[Stored items]
%%
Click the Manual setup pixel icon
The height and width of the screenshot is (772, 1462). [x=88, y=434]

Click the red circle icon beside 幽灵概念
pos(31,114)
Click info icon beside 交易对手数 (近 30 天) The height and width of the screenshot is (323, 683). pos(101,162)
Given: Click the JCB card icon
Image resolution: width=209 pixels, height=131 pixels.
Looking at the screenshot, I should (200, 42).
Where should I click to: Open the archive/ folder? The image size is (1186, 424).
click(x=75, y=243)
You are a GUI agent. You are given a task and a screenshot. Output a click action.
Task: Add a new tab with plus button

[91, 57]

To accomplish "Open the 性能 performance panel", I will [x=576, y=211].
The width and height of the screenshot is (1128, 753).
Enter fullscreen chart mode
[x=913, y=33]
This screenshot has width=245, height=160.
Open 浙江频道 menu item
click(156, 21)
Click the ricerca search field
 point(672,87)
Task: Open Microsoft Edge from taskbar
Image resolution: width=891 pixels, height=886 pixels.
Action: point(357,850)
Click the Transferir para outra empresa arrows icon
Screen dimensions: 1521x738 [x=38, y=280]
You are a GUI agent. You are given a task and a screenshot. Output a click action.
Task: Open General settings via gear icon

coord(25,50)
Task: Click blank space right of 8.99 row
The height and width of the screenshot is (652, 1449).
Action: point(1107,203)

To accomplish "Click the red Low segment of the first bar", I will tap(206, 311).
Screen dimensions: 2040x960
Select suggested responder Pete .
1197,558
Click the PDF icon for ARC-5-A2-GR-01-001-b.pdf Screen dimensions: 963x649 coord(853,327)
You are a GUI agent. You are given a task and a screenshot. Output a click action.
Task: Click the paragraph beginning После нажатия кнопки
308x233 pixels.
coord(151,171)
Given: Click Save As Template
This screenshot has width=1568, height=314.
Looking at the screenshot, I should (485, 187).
%%
## Goal of the exercise:
Copy each line from the records above that includes the string "will".

## Your solution:
To accomplish "Open the 性能 performance panel", I will [x=576, y=211].
To accomplish "Click the red Low segment of the first bar", I will tap(206, 311).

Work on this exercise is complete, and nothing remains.